Where does that leave the CUP? How does it answer the dilemma I referred to? In reality, what the CUP would desire the most would be for the people to be active in politics in the way /direction preferred /set by the CUP. This is a situation best described in Bertolt Brecht’s famous lines: “would it not be simpler, if the government simply dissolved the people and elected another?” Short of electing a new people, the CUP tries to control, provoke, and channel popular action; while it accuses “reactionaries” and “traitors” of manipulating the people, it itself seeks to manipulate the people and public opinion. The methods that it uses in order to do so constitute what I term CUP’s civil komitacılık.
Indeed, if 1908 sees the beginning of mass politics and popular mobilization in the Ottoman Empire, spontaneous mobilization of different segments of society, according to aims set by the groups in question, is soon superseded by controlled mass action in the service of “national” goals set by the CUP. Approximately two weeks after the change of regime, Unionists, for whom public order is essential, ask for an end to demonstrations of joy. The strike wave that follows the restoration of the constitution also ends thanks to a provisional law on strikes adopted upon the request of the CUP – and this, after several strikes had ended thanks to the intervention of Unionists, who often tried to accommodate workers’ demands, but were interested, above all, in preventing any infringement on order or disruption of economic activity. On the other hand, the boycott against Austrian goods, launched in the autumn of 1908, flourishes thanks to Unionist support. While the CUP dislikes uncontrolled popular action, it promotes controlled grass-roots action.
The boycott is designed to show to European powers that Ottoman interests are now national interests to be defended by the nation itself, by the people. But controlled popular mobilization, or a semblance of popular mobilization, is aptly used by the CUP not only vis-à-vis foreign powers, but also in the home front, against those who do not share the CUP’s perception of Ottomanism, i.e. do not share CUP’s view on how the Ottoman nation should be defined. In a very characteristic incident, in March 1909, the well-known Unionist newspaper Tanin, which is published by prominent Unionist Hüseyin Cahit, who is also deputy for Istanbul, launches a campaign against three Istanbul newspapers: Greek-language Neologos and Proodos, and French-language Levant Herald. All three newspapers are very critical of the CUP, which, they say, is trying to impose its agenda in parliamentary discussions, and voice their concern for the place reserved to ethno-religious groups, especially Ottoman Greeks, in the new regime. A small, very well planned and very orderly demonstration is provoked by Tanin‘s polemic against these newspapers. The demonstration, small but well-planned and orderly, hands a written petition to the president of the Parliament and the government. The next day, the president of the Parliament, Unionist Ahmet Rıza, starts an extraordinary discussion based on this document, despite protests by a number of deputies – including the well-known liberal Lütfi Fikri – that this constitutes a violation of parliamentary procedure and an effort, on the part of the government, to limit the freedom of the press, at a time when the government is trying to push through a new press law. In this instance, the CUP uses a grass-roots action in order to push through its agenda, bypassing normal parliamentary procedures. The relevant discussion helps formulate and promote a discourse on the need to defend the Ottoman nation and its unity, by all means – including, obviously, by measures that bypass the principles and institutions of the constitutional regime.

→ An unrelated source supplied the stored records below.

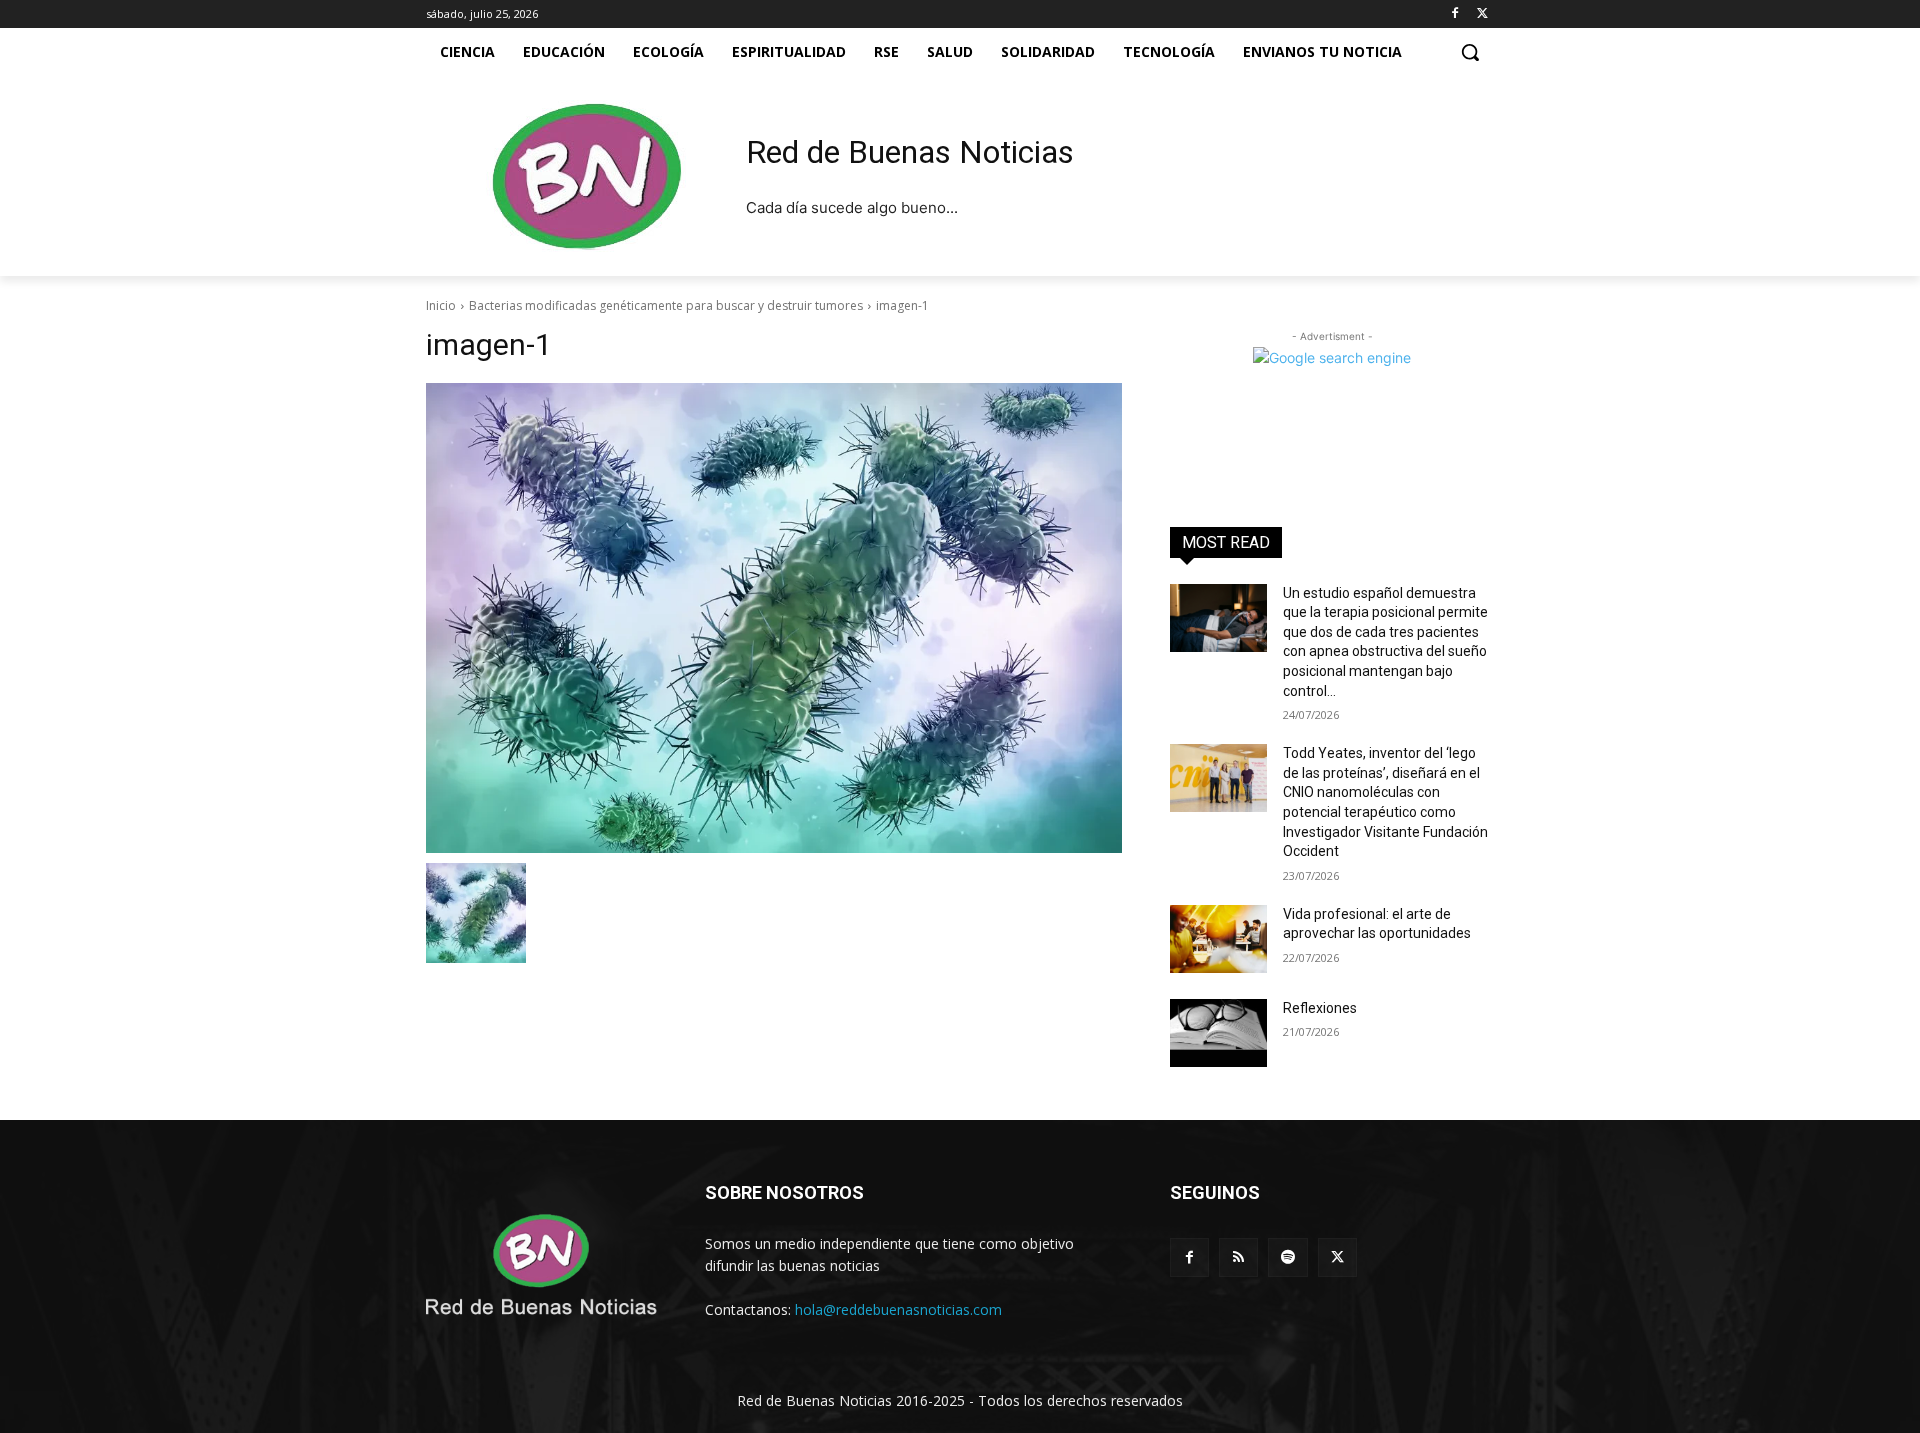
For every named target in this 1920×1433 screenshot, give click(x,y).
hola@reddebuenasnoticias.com (898, 1309)
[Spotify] (1287, 1257)
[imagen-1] (774, 618)
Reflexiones (1320, 1008)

Tanin is actually at the forefront of the CUP’s civil komitacılık. It does not limit itself to putting forth the Committee’s views and ideas; Tanin‘s articles are designed to incite public opinion and provoke political developments. In this spirit, Tanin leads defamation campaigns against public figures that the CUP wants to neutralize: in perfect timing for the Unionists’ actions, for example when they want to have one of their own replace a minister, Tanin writes of past actions of the minister in question, usually accusing him of having been one of Abdülhamid’s “jurnalcı”s, i.e. those who used to send the ill-famous reports to the Palace, with the aim of obtaining the sultan’s favors. In this way, Tanin reserves to itself the privilege of defining who is a patriot and who is a traitor and/or reactionary.
A “state of exception” from below
By employing these methods of civil komitacılık, the CUP manages several things: it manages to create the semblance of a mobilized nation in issues that have to do with Ottoman national interests; it manages to present itself as the true interpreter of national / popular feelings, and, maybe most importantly, it manages to set the limits of public dialogue, and, indeed, the limits of the nation.
Proodos, one of the newspapers affected by Tanin‘s campaign, accuses Tanin‘s publisher and Unionist deputy Hüseyin Cahit of trying to “monopolize patriotism”, and observes that the CUP is creating an “absolutism from below”, not very different from Abdülhamid’s absolutism. It is certain that civil komitacılık does not promote pluralism, or the actual, active political participation of the people. Not only does the CUP orchestrate popular action; it sets the limits and the aims of mass action and of politics in general. Public dialogue is taken up, seized by Tanin‘s campaigns, to a point where the political adversaries of the CUP cannot express their opinions without being accused by Tanin of not being patriotic.
The expression used by Proodos, “absolutism from below”, has an interesting echo in a term proposed by Tanıl Bora – Bora follows here on a German study on the Nazi era – in his book on incidents of lynching in republican Turkey; this term is “state of exception from below”. In the incidents mentioned by Tanıl Bora, as well as in incidents of Unionist civil komitacılık, we see power tolerating, channeling, and even inciting grass-roots mobilization in accordance with aims set by power as state or national aims. In turn, this creates a pressure on society and on the political system, pushing towards the positions desired by power.
I think that the state is crucial here. The CUP’s ideology and practice are state-centered; and they try to organize society in conformity with state interests – as they themselves define them – instead of letting society, different groups in society, to get organized and mobilized according to aims set by themselves. Maybe we could even say that this is a kind of totalitarianism avant la lettre; especially if we think how, later on, the CUP founded a number of satellite / nationalist organizations with the aim or organizing and mobilizing society along very specific lines. It would also be interesting to follow closely the relationship between the CUP and port workers who have a crucial role in the implementation of the boycott; it would seem that they become something of a striking force for the CUP?
We could also look for continuities with Turkish republican history. For example, Hüseyin Cahit is the person who, again with a campaign in Tanin, incites the attack on left-wing newspaper Tan in 1945. And I think that we can find similarities between the CUP’s civil komitacılık and psychological warfare methods used by the Turkish “deep state” in the second half of the 20th century. (I even think that mobilizing society in the way civil komitacılık does it, prepares the ground for tolerance towards paramilitary activities – and for the success of these activities.)
In any case, I certainly believe that, when talking about komites in the late Ottoman Empire, we should look at their relationship with the state – or, in fact, with stateS: Bulgaria and Greece both support komitacılık in Macedonia, Greek komites are actually led by officers of the Greek army. In the case of the CUP, this relationship with the state is even more interesting, because we are talking here about a komite organized within state institutions by subjects of the same state – not about, say, Greek officers organizing komites in a neighboring country.